Interessenvertreter und Multiplikatoren – „Pilsingers Sprechstunde“ beim Seniorenbeirat

Interessenvertreter und Multiplikatoren – „Pilsingers Sprechstunde“ beim Seniorenbeirat

Interessenvertreter und Multiplikatoren – „Pilsingers Sprechstunde“ beim Seniorenbeirat

Diesen Herbst wird nicht nur der Bundestag neu gewählt. In München fällt auch noch eine weitere Entscheidung, die für eine wachsende Gruppe der Bevölkerung wichtig ist: Am 26. November werden die Seniorenvertretung und der Seniorenbeirat neu gewählt. Schon seit 1978 gibt es in München eine Seniorenvertretung. Diese sieht sich als Interessenvertretung der Münchnerinnen und Münchner über 60. Die Vertreterinnen und Vertreter haben aber vor allem auch eine „Mulitplikatorenfunktion“ und fungieren als Ansprechpartner für die Betroffenen und leiten Informationen weiter.

Mir war wichtig, mich im Rahmen meiner Reihe „Pilsingers Sprechstunde“ mit Mitgliedern der Seniorenvertretung der Stadt München, u.a. mir der Vorsitzenden des Seniorenbeirats, Ingeborg Staudenmeyer, zu treffen, um mich über aktuelle Herausforderungen und die Sichtweise der Seniorinnen und Senioren zu informieren, denn das Miteinander der Generationen ist mir ein zentrales Anliegen.

Ingeborg Staudenmeyer ist ein echtes politisches Münchner Urgestein, war 22 Jahre Vorsitzende des Bezirksausschusses Nymphenburg-Neuhausen und über 30 Jahre dessen Mitglied. Im Austausch mit erfahrenen Kommunalpolitikern wie ihr kann man jede Menge lernen, so auch bei der Thematik der Lebensbedingungen der Seniorinnen und Senioren in München.

Selbstverständlich ist auch für die Gruppe der Senioren der Umstand, dass München eine teure Stadt mit hohen Lebenshaltungskosten ist, eine große Herausforderung, und zwar doppelt: Nicht nur Senioren sind betroffen, es ist auch schwieriger, Pflegekräfte und andere im sozialen Bereich tätige Arbeitskräfte zu bekommen, weil diese sich die hohen Mieten in München auch leisten müssten. Wir haben uns beim unserem Gespräch unter anderem auch über die Möglichkeiten der Kurzzeitpflege in München unterhalten – hier sehen viele Betroffene deutlichen Nachholbedarf in der Landeshauptstadt. Über 300.000 Menschen über 60 wohnen in München. Die Tendenz ist steigend, aber nicht nur weil München insgesamt wächst, sondern weil der Anteil der Seniorinnen und Senioren immer größer wird – vor allem durch den glücklichen Umstand, dass die Lebenserwartung steigt.
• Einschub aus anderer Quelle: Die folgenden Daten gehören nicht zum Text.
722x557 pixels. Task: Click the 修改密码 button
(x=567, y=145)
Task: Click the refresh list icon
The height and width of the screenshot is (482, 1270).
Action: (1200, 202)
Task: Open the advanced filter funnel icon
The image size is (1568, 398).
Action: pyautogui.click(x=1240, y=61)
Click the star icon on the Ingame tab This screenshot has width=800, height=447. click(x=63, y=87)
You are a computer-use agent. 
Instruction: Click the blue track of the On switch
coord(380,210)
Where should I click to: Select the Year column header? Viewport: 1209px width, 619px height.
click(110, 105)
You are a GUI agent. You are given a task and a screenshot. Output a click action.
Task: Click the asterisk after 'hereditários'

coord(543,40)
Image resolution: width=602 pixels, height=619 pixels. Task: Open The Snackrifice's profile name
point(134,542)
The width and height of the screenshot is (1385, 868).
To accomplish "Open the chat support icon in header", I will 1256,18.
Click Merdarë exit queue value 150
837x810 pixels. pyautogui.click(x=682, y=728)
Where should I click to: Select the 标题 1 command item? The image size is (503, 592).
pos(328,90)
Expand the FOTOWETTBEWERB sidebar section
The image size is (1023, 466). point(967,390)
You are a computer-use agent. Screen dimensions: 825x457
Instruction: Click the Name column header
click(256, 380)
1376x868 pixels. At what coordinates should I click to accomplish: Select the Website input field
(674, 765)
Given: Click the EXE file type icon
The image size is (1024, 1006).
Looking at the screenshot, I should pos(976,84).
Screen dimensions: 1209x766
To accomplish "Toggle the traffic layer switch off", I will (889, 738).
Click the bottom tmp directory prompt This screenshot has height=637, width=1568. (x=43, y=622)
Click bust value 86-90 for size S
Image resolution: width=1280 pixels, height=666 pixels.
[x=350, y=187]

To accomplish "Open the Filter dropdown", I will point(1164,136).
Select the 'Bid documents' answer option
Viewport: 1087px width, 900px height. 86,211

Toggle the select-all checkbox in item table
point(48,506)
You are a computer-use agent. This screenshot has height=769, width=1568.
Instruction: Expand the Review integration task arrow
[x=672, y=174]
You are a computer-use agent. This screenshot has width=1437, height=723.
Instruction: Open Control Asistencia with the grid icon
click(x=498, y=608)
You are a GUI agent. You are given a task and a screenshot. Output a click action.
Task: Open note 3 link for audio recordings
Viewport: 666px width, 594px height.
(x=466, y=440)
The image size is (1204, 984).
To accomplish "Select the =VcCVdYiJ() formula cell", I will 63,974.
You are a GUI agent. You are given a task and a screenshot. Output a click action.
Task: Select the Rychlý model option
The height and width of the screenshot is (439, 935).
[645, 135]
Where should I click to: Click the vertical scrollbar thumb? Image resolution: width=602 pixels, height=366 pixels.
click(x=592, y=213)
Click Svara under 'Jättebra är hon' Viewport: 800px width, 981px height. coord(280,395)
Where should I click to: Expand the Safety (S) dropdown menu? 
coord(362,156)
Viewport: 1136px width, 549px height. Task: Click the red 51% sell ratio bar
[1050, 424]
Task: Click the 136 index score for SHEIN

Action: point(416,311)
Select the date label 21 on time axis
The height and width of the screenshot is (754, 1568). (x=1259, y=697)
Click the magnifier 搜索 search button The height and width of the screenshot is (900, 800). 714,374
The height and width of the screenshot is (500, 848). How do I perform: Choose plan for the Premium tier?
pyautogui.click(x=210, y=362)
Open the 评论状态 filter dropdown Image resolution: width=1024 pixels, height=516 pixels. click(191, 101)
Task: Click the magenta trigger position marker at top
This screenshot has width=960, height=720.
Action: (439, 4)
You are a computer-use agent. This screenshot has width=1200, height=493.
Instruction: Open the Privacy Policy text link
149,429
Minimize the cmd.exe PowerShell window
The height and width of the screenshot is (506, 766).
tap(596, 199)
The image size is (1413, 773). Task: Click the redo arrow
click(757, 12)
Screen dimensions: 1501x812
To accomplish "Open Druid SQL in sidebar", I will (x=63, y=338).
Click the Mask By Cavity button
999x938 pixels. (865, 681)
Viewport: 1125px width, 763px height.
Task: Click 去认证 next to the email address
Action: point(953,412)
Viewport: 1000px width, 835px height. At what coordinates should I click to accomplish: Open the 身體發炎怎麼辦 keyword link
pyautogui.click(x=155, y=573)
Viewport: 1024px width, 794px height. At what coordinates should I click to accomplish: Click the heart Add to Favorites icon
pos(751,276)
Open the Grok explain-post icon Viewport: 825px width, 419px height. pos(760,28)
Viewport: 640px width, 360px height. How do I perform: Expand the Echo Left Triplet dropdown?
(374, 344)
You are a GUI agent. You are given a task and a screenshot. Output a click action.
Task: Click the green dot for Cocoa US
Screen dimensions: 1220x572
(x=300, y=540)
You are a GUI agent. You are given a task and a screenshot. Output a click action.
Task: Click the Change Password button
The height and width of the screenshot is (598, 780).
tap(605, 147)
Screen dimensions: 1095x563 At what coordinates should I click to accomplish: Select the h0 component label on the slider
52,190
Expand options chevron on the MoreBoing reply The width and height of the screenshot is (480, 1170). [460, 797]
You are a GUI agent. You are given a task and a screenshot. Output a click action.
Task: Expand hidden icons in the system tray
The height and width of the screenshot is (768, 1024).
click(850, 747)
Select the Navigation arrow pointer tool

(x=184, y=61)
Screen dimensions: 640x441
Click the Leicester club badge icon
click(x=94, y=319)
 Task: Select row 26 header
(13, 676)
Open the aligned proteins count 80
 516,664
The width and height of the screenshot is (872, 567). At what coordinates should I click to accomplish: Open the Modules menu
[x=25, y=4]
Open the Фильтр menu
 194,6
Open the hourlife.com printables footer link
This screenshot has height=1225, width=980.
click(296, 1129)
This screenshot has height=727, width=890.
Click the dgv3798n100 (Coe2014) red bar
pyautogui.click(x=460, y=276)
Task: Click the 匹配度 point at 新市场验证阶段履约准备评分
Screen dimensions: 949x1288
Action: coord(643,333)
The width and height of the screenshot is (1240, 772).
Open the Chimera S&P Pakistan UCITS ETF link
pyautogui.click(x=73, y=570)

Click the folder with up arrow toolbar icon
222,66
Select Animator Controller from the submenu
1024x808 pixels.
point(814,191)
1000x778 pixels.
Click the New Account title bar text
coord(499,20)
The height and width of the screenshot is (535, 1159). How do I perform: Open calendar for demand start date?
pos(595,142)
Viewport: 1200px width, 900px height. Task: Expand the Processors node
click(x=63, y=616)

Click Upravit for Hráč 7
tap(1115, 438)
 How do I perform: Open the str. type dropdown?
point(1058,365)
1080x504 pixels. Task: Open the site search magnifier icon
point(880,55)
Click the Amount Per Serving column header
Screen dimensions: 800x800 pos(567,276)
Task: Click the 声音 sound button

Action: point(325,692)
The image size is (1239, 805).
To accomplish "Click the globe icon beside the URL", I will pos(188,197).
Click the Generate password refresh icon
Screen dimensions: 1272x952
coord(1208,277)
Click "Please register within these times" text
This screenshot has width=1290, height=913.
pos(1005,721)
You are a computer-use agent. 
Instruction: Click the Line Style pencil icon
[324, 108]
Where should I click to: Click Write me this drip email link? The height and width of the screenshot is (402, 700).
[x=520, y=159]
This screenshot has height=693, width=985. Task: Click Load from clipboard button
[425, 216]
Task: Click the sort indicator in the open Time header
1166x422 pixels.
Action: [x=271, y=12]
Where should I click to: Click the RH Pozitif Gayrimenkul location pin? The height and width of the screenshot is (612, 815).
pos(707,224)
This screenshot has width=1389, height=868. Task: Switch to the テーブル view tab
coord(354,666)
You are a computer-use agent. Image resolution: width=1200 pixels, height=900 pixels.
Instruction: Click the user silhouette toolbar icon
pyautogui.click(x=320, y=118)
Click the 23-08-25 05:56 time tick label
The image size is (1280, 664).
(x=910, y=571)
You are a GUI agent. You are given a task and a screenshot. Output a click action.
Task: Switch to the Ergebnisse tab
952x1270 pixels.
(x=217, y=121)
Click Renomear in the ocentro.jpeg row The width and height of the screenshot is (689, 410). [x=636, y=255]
Doch dieser demografische Wandel muss aktiv angegangen werden, die Stadt muss sich entsprechend weiterentwickeln. Die Seniorenvertretung und der Seniorenbeirat ist eine wichtige Institution dabei.

Ich danke Ingeborg Staudenmayer und ihren Vorstandskollegen Ingrid Neumann-Micklich, Dr. Irmtraud Nies, Gerhard Krug und Waltraud Hörnchen für die interessante Unterredung.